DOCUMENT:
# # #

We climbed up and up to the top of Barcoli castle and then down in to the town of Garibaldi. We looked for the biscuits but couldn’t find them! As we wound down we passed loads of lemon and apricot trees. Jesus they have big, bobbly lemons here. This area is well known for its Limoncello – pure alcohol & lemon zest. Worth a try on a nice sunny day.
Eventually we reached the little port were we looked out to the bay with Vesuvius to the left and Ischia Island to the right. Even on a gloomy day like today, it looked beautiful.
Back at Homer and first things first… smackaroo dog chew for Vincenzo the dog. The least we could do for the best tour guide to date.
Sunday 4 May: Bacoli Day 2
Hurray the sun has his hat on. Quick breakfast and off out on the bikes. Peanut was all excited and sneezed with excitement. We cycled out of town towards Baia and there on the side of the road was an ancient amphitheatre. This area is covered in ruins and they’ve not even started to excavate or research. We cycled around the lago d’averno, an extinct volcanic crater. The locals call the lake Gateway to Hades because the vapours are meant to cause illness and death. After the lake we headed up towards the top of the phelegrean field entrance. There smell of sulphur was pretty strong today and as we climbed higher and higher, it got quite strong. About half way up and I had to push the bike, it was too steep. By the time I got to the top I was wet through. My skin was like Sellotape, so tacky all my clothes were stuck to me. I couldn’t wait to head back down and feel the cool breeze as I free wheeled all the way to the bottom.
Back in town and the church bells were ringing. The locals were pouring out of the church on to the street. All dressed in their Sunday best and having a good chin wag with their friends and family. As we cycled around you could see the families heading towards the port cafes for lunch. Hearing the church bells and seeing all the people reminded me of when I was little. I used to love the sense of the community spirit. The church on the opposite corner to where I lived (in a pub) used to ring its bells with pride. I loved to watch the bells from my bedroom window wishing I could go to a that church rather than St Richards (just cause it had bells).
In the afternoon we did a spot of washing mainly bedding and towels. We have two mobile washing machines – one for on the move and one for when we’re static. I’ll tell you about our mobile one another day but our static washing machine is quite good, Craig’s the drum and I am the cycle and it all centres around a big plastic tub. After finding freezing water we put in a little fairy, lathered it up and then dunked in the clothes. Craig then jumps around in bare foot and stomps on the clothes. For a top wash I just put on some fast music and Craig dances faster. Its ace.

# # #

DATA TO PROCESS:
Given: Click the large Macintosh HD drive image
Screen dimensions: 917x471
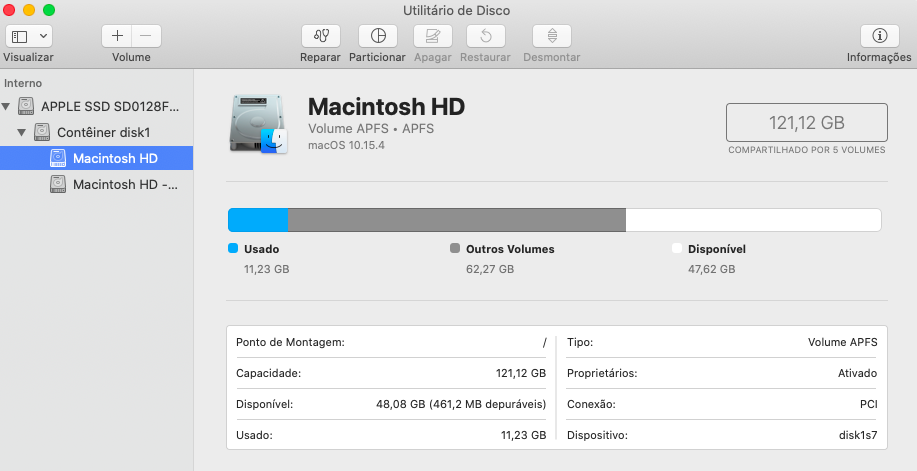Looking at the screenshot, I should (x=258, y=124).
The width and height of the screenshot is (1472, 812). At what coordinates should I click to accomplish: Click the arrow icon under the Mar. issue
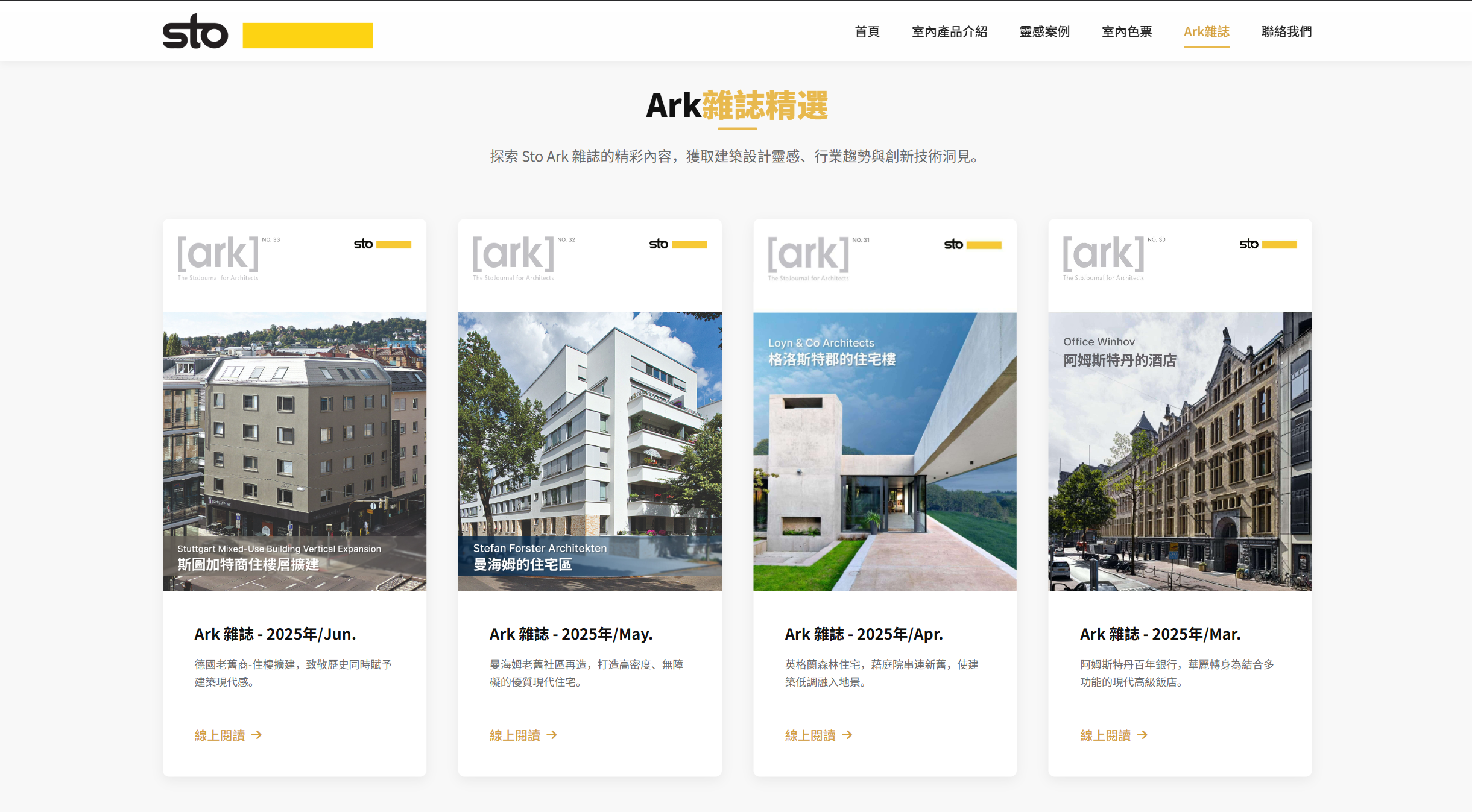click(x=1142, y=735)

# # #

REQUIREMENT 1:
In the travel diary, what do the locals call the lago d'averno?
REQUIREMENT 2:
In all of the rows, change "arrow icon" to "chevron icon" and keep everything else the same. Leave the pictures out of your reply.

COMPLETE ANSWER 1:
Gateway to Hades.

COMPLETE ANSWER 2:
Given: Click the large Macintosh HD drive image
Screen dimensions: 917x471
Looking at the screenshot, I should (x=258, y=124).
The width and height of the screenshot is (1472, 812). At what coordinates should I click to accomplish: Click the chevron icon under the Mar. issue
click(x=1142, y=735)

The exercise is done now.